------ DOCUMENT SEGMENT

While this might seem prima facie reassuring it becomes a more pressing problem by virtue of the approach’s lack of a dynamic orientation. It is not unreasonable to conjecture that valuable functionings will change over time, something the framework is silent on. Footnote 11 Economic and social change are pervasive and this should affect individuals’ valuations of the good life (Binder and Witt 2011, 2012). To the extent that the list of functionings then changes alongside individuals’ preferences for what makes it on the list, a dangerous “subjective turn” (Sumner 2006, p. 9) is introduced into the approach. This problem cannot be overstated: adaptive preferences, the main point motivating Sen’s departure from happiness or preference-based approaches, then make its reappearance in an approach that was designed to avoid this very problem for welfare assessments.

There are also other methodological difficulties with the capability approach (see more extensively, Binder and Coad 2013). These pertain to an underspecification of critical concepts: while theoretically quite clear, it is much more difficult to empirically measure conversion factors (Brandolini and D’Alessio 2009) and the literature tends to be rather sparse (but see, e.g., Deutsch et al. 2003; Chiappero-Martinetti and Salardi 2007; Binder and Broekel 2011, 2012). A similar problem pertains to measure actual capability to function (but see, Anand et al. 2005, 2009; Anand and Hees 2006), which is not surprising since one would have to measure not only the outcome but all the options potentially open to an individual, viz. hypothetical states of the world. Even if possible to come to a measure of a person’s capability set at time t, the lack of a dynamic orientation makes the approach ill-suited to deal with scenarios of the following sort (Brandolini and D’Alessio 2009, pp. 109–111): a person’s capability set at time \(t,\;Q_{t}\), might reflect voluntary choices of the person at time t − 1. A student willingly commits to years of study in relative poverty in order to later secure a better job. That student might initially have foregone a bigger opportunity set (through work without study) to later have an even larger opportunity set. The approach leaves these complications unanswered, although they can be conjectured to be pervasive in the assessment of welfare in opportunity space. This is even more of a problem considering that the assessment of capabilities is supposed to be the primary currency of welfare in Sen’s framework. Footnote 12

Two final complications arise through the vagueness of the approach, first, regarding how to trade-off the different dimensions of well-being, i.e. how to weight different functionings vis-à-vis each other (Slesnick 1998, pp. 2148–2149). While partial orderings might suffice in some cases, one can safely assume that for outcome-centered assessments of different policies, the more relevant and useful comparisons will involve trade-offs between different dimensions. An aggregation of the functionings vector into some summary measure that would allow such trade-offs, or a scheme of weights for that matter, have so far been rather ignored in the literature. The second difficulty results from the fact that it is often left unspecified whether a certain good is a resource or a conversion factor: being in good health could be seen as a functioning, but it might also be a conversion factor to achieve being well nourished (as in the above example about the parasitic disease). Or it might be a resource for the functioning being happy. This vexing “circularity problem” seems yet unsolved and few studies explicitly address it (Binder and Coad 2011a).

------------

#### TASK TO COMPLETE:
Say whether each statement agrees with the passage on the capability approach, answering yes or no and quoting the text's deciding words: (a) conversion factors are easy to measure empirically; (b) weighting schemes for functionings have so far been largely ignored in the literature; (c) the circularity problem has been solved.

------ DATA PROVIDED

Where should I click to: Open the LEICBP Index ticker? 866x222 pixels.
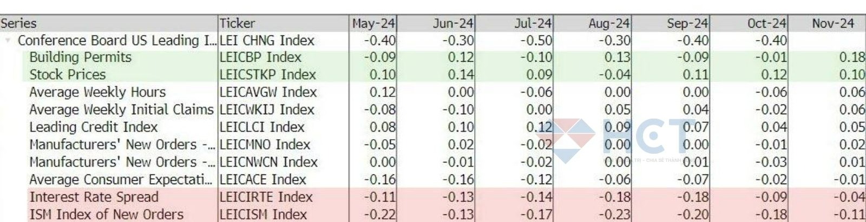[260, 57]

------------
------ DATA PROVIDED

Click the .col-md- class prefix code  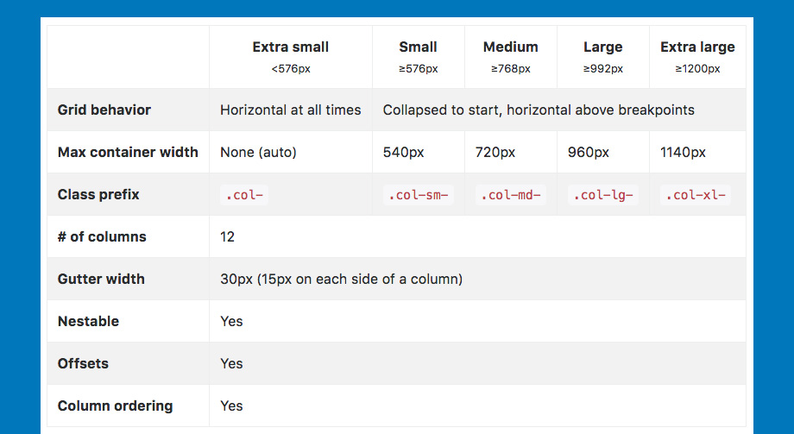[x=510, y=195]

------------

#### WRITTEN RESPONSE:
(a) No: "it is much more difficult to empirically measure conversion factors"
(b) Yes: "An aggregation of the functionings vector into some summary measure that would allow such trade-offs, or a scheme of weights for that matter, have so far been rather ignored in the literature."
(c) No: "This vexing “circularity problem” seems yet unsolved"